Hawaii already is feeling the pinch. Some folks (possibly with overactive imaginations) fear radioactive fallout in the Hawaiian islands from Japan's damaged nuclear reactors. A larger concern is that Japanese, who are big spenders outside their home country, are cancelling trips to stay at home, as cnn.com points out. Other Asian travelers can't connect through Tokyo the way they used to, according to the Honolulu Star-Advertiser.
Here's what the Honolulu paper had to say "'Starwood Hotels & Resorts anticipates bookings for April and May in Waikiki will come in 25 percent to 30 percent lower than anticipated,' said Keith Vieira, senior vice president and director of operations for Starwood Hotels & Resorts in Hawaii and French Polynesia. The chain has experienced thousands of cancellations, especially on the group side, from Japan, Vieira said. The Hyatt Regency Waikiki Beach Resort and Spa, the Hilton Hawaiian Village and Outrigger Hotels & Resorts also have reported significant Japan decreases."
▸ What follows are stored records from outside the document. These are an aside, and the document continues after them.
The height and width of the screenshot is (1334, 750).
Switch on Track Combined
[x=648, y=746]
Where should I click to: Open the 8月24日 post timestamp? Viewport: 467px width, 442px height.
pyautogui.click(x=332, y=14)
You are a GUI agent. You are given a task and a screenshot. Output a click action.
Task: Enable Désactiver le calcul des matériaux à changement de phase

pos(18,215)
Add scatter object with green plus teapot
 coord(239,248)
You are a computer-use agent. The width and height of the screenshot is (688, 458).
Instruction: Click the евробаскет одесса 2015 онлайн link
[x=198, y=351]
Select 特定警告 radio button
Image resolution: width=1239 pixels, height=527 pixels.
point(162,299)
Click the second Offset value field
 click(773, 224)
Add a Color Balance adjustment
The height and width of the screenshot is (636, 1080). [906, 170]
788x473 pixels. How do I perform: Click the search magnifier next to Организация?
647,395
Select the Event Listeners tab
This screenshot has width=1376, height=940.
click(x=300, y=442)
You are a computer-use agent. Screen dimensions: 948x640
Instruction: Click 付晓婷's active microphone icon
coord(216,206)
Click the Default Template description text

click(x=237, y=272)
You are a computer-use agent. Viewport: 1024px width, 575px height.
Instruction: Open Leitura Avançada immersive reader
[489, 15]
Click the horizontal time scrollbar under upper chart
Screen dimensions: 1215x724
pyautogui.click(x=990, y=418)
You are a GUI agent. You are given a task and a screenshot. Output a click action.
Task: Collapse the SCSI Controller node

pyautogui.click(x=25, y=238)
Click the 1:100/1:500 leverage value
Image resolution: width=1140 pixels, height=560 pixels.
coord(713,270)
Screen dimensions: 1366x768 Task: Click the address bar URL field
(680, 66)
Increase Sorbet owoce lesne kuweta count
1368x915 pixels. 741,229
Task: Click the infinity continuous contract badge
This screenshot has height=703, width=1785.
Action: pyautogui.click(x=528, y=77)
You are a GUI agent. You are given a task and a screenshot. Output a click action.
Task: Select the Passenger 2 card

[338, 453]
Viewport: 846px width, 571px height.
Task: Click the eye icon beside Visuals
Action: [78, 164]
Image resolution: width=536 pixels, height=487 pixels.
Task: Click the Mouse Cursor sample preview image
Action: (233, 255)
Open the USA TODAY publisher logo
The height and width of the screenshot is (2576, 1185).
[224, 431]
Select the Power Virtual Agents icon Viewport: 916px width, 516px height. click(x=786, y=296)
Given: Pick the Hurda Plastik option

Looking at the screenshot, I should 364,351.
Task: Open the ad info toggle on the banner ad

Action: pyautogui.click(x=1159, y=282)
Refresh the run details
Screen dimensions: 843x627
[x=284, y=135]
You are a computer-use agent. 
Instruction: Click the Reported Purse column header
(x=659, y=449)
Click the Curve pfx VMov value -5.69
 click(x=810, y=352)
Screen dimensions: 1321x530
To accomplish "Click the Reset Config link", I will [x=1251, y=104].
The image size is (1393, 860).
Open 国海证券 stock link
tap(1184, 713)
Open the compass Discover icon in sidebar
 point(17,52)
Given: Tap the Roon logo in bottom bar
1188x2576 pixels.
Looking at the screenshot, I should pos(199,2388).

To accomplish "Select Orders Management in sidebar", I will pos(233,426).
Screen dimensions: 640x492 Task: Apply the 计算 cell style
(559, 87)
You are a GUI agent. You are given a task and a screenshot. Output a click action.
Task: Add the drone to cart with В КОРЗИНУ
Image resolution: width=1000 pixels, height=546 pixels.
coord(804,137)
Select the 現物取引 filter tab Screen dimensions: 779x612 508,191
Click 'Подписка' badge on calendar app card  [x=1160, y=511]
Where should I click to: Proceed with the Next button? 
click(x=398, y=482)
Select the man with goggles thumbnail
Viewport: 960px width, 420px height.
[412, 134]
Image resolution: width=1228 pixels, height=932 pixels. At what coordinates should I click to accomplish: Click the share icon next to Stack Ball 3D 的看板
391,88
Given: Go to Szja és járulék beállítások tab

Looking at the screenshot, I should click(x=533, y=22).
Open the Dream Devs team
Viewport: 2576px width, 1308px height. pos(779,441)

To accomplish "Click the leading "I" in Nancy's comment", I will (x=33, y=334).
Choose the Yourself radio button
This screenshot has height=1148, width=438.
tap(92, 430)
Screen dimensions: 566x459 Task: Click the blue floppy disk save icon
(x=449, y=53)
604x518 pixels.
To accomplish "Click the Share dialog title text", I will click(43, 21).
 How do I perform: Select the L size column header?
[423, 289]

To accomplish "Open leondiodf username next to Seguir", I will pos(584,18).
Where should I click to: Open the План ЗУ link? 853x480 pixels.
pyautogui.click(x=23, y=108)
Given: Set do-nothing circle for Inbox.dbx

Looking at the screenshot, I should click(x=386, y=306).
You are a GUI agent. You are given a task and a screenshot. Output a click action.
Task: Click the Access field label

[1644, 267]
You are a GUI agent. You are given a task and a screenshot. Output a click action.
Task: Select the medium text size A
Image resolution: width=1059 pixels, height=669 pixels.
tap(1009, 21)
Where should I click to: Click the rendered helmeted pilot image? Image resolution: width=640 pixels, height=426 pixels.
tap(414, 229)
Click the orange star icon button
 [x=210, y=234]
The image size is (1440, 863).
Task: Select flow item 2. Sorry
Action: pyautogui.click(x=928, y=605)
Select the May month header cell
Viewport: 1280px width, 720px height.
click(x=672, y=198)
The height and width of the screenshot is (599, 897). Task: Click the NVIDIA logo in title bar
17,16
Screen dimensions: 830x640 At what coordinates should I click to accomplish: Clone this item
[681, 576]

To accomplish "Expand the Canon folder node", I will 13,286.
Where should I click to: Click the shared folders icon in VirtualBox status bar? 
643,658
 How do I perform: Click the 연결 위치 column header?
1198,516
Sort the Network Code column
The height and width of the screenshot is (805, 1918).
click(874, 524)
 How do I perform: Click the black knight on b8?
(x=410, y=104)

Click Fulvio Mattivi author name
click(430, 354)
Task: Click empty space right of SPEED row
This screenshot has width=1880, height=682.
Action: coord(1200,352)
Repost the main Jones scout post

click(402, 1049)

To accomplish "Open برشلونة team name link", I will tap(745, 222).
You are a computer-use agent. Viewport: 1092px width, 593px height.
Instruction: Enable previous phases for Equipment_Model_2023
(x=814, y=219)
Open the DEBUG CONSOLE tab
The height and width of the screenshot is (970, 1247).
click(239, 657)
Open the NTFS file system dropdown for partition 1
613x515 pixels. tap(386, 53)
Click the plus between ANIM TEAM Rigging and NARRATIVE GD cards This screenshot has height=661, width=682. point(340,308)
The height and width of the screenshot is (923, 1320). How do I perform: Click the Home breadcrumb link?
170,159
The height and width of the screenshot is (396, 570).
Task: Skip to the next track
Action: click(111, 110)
If it happens in Hawaii, chances are it will happen here, too, which means we could see a serious decrease in Japanese visitors to places such as Banff, Niagara Falls and, yes, even Anne of Green Gables country in Prince Edward Island.
The latest Conference Board of Canada report, issued Monday, suggested a downturn in Japanese visits was expected and also noted the sharp rise in visits to Canada from India and China. The latter two developments are good news but I believe the volume of visits from China is still fairly low, and it's doubtful that overseas visit increases will make up for the bad news from Japan. Not to mention increasing fuel costs and other issues.